Тоня с мужем были потрясены свалившейся новостью. Устроили семейный совет, на который виновница, впрочем, не явилась. Что-то ненужное говорилось, до такой степени несвоевременное, что даже если б и раньше было сказано… А что, если б раньше-то? Ведь аборты все равно запрещены?.. Да, но можно было бы как-то… Поздно. Грех.

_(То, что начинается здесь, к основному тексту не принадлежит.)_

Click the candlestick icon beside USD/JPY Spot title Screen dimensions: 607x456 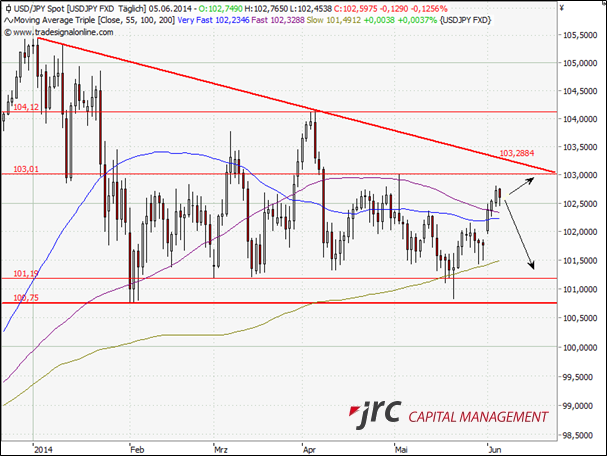point(7,9)
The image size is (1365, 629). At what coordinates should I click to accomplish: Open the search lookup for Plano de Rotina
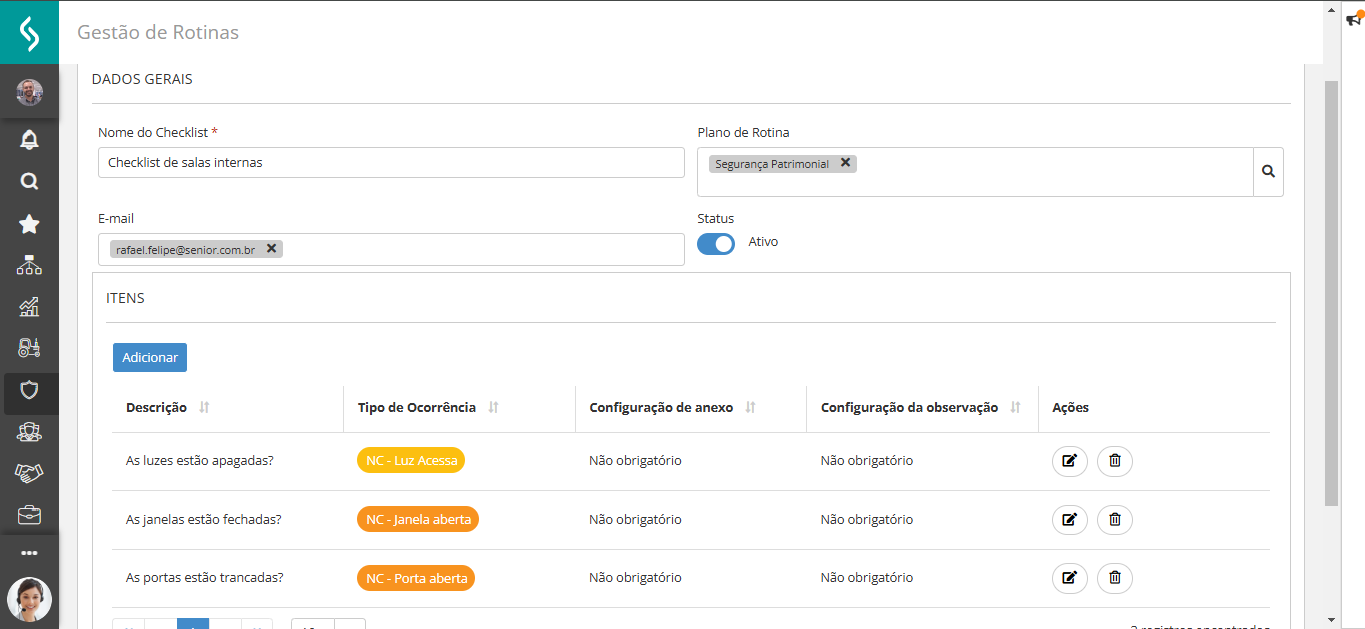1268,172
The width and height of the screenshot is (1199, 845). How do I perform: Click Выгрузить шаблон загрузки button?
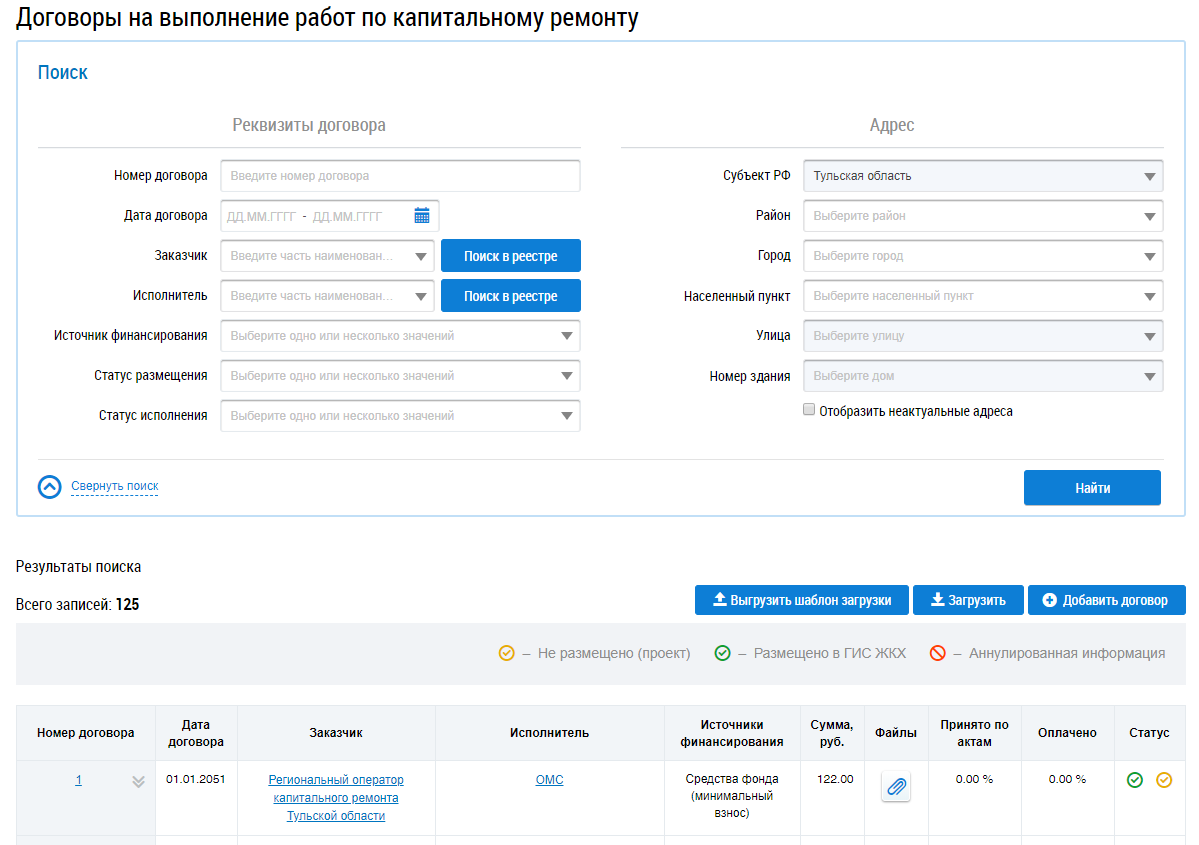[x=801, y=600]
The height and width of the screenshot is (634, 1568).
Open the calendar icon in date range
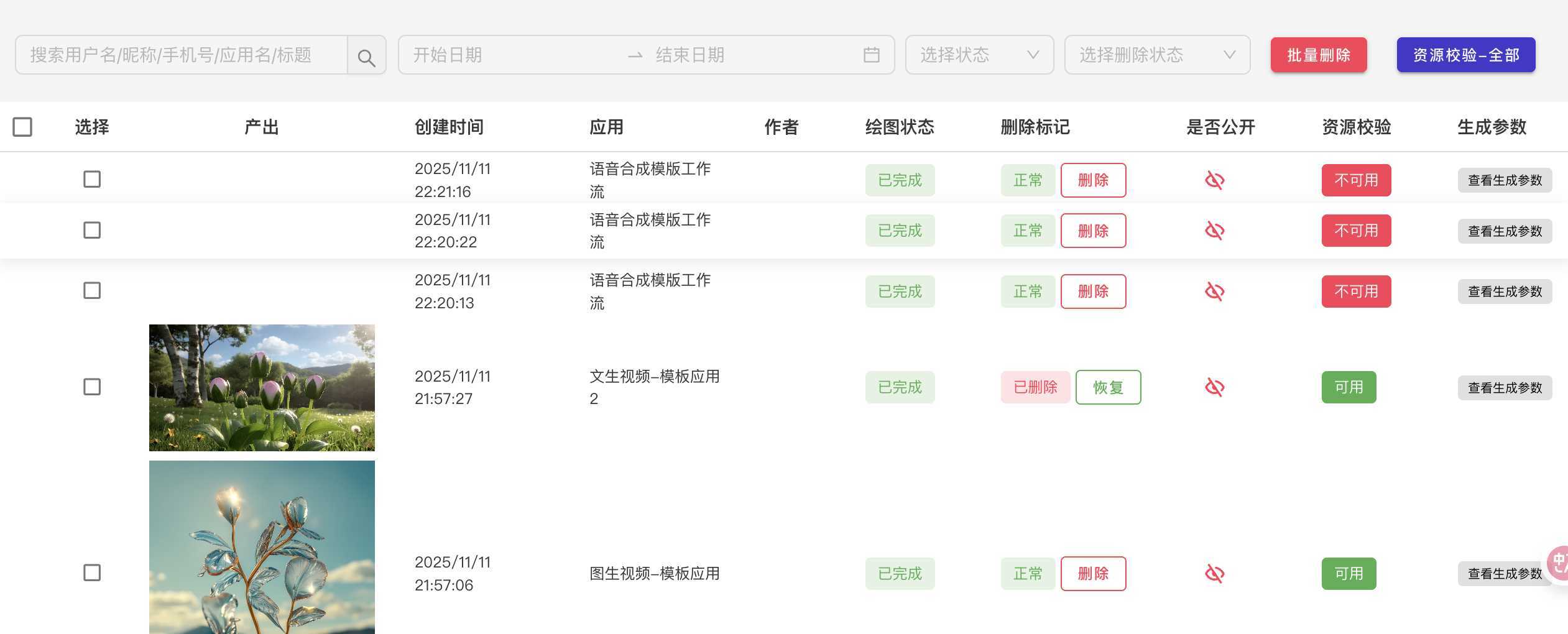[871, 55]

Любопытно, кстати, какое слово было произнесено первым: «поздно» или «грех», что доминировало: моральный, то есть вечный, аспект или временной, он же временный? Как для кого. Каждый, наверное, содрогнулся от одного и с облегчением вздохнул, оценив другой, ибо этот другой зачеркивал первый, стирал его, словно резинкой, даже из памяти совещавшихся. И то: разве можно жить в сослагательном наклонении? — да слава Богу, что нельзя.
— Ладно, но жениться-то он может? Посидит — и выйдет, а то как же ребенок сиротой расти будет, — беспокоился Федор Федорович, однако в глубине души немножко лукавил, беспокоясь не только о сироте. Как всякий отец, он был уверен, что его собственные дети-школьники понятия не имеют ни о зачатии, ни о деторождении, и плохо представлял себе, как же им сообщить о беременности двоюродной сестрички. Совершенно беспрецедентный случай, бессмысленно повторял он про себя, что, кстати, было чистой правдой: Бог миловал, такого в семье не случалось никогда.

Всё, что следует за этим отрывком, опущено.